/---

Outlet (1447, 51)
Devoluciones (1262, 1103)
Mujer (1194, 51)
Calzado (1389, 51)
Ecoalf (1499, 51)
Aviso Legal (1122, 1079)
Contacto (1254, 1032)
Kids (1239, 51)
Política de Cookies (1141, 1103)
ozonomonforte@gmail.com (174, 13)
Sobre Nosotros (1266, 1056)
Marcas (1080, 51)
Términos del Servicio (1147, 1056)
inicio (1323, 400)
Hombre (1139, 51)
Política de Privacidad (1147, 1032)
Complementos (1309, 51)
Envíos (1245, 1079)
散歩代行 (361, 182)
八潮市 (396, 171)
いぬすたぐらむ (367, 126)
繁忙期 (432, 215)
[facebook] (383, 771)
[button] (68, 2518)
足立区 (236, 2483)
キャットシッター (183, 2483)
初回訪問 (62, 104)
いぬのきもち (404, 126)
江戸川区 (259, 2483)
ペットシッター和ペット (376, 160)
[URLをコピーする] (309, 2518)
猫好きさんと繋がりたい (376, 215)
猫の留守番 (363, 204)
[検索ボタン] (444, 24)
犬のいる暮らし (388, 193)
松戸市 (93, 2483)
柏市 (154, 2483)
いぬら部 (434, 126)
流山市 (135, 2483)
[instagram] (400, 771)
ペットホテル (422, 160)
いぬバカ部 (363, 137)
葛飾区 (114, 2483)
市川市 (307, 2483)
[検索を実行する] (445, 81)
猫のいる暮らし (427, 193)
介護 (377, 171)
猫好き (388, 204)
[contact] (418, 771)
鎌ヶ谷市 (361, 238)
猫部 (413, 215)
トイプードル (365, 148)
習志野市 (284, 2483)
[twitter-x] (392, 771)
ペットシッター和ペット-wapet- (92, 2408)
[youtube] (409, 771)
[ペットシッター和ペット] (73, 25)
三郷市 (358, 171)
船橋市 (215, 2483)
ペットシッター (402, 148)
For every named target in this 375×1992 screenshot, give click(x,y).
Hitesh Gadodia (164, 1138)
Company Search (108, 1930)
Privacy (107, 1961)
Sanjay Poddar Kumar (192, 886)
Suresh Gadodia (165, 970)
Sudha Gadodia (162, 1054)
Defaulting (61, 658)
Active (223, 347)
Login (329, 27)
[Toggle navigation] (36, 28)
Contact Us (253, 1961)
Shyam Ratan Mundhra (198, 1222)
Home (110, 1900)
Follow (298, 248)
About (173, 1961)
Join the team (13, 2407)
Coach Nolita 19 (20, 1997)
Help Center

\---

**ASSIGNED TASK**
Generate a verbatim printout of all the entries.

**ANSWER FOR THE TASK**
Outlet (1447, 51)
Devoluciones (1262, 1103)
Mujer (1194, 51)
Calzado (1389, 51)
Ecoalf (1499, 51)
Aviso Legal (1122, 1079)
Contacto (1254, 1032)
Kids (1239, 51)
Política de Cookies (1141, 1103)
ozonomonforte@gmail.com (174, 13)
Sobre Nosotros (1266, 1056)
Marcas (1080, 51)
Términos del Servicio (1147, 1056)
inicio (1323, 400)
Hombre (1139, 51)
Política de Privacidad (1147, 1032)
Complementos (1309, 51)
Envíos (1245, 1079)
散歩代行 (361, 182)
八潮市 (396, 171)
いぬすたぐらむ (367, 126)
繁忙期 (432, 215)
[facebook] (383, 771)
[button] (68, 2518)
足立区 (236, 2483)
キャットシッター (183, 2483)
初回訪問 (62, 104)
いぬのきもち (404, 126)
江戸川区 (259, 2483)
ペットシッター和ペット (376, 160)
[URLをコピーする] (309, 2518)
猫好きさんと繋がりたい (376, 215)
猫の留守番 (363, 204)
[検索ボタン] (444, 24)
犬のいる暮らし (388, 193)
松戸市 (93, 2483)
柏市 (154, 2483)
いぬら部 (434, 126)
流山市 (135, 2483)
[instagram] (400, 771)
ペットホテル (422, 160)
いぬバカ部 (363, 137)
葛飾区 (114, 2483)
市川市 (307, 2483)
[検索を実行する] (445, 81)
猫のいる暮らし (427, 193)
介護 (377, 171)
猫好き (388, 204)
[contact] (418, 771)
鎌ヶ谷市 (361, 238)
猫部 (413, 215)
トイプードル (365, 148)
習志野市 (284, 2483)
[twitter-x] (392, 771)
ペットシッター和ペット-wapet- (92, 2408)
[youtube] (409, 771)
[ペットシッター和ペット] (73, 25)
三郷市 (358, 171)
船橋市 (215, 2483)
ペットシッター (402, 148)
For every named target in this 375×1992 screenshot, give click(x,y).
Hitesh Gadodia (164, 1138)
Company Search (108, 1930)
Privacy (107, 1961)
Sanjay Poddar Kumar (192, 886)
Suresh Gadodia (165, 970)
Sudha Gadodia (162, 1054)
Defaulting (61, 658)
Active (223, 347)
Login (329, 27)
[Toggle navigation] (36, 28)
Contact Us (253, 1961)
Shyam Ratan Mundhra (198, 1222)
Home (110, 1900)
Follow (298, 248)
About (173, 1961)
Join the team (13, 2407)
Coach Nolita 19 (20, 1997)
Help Center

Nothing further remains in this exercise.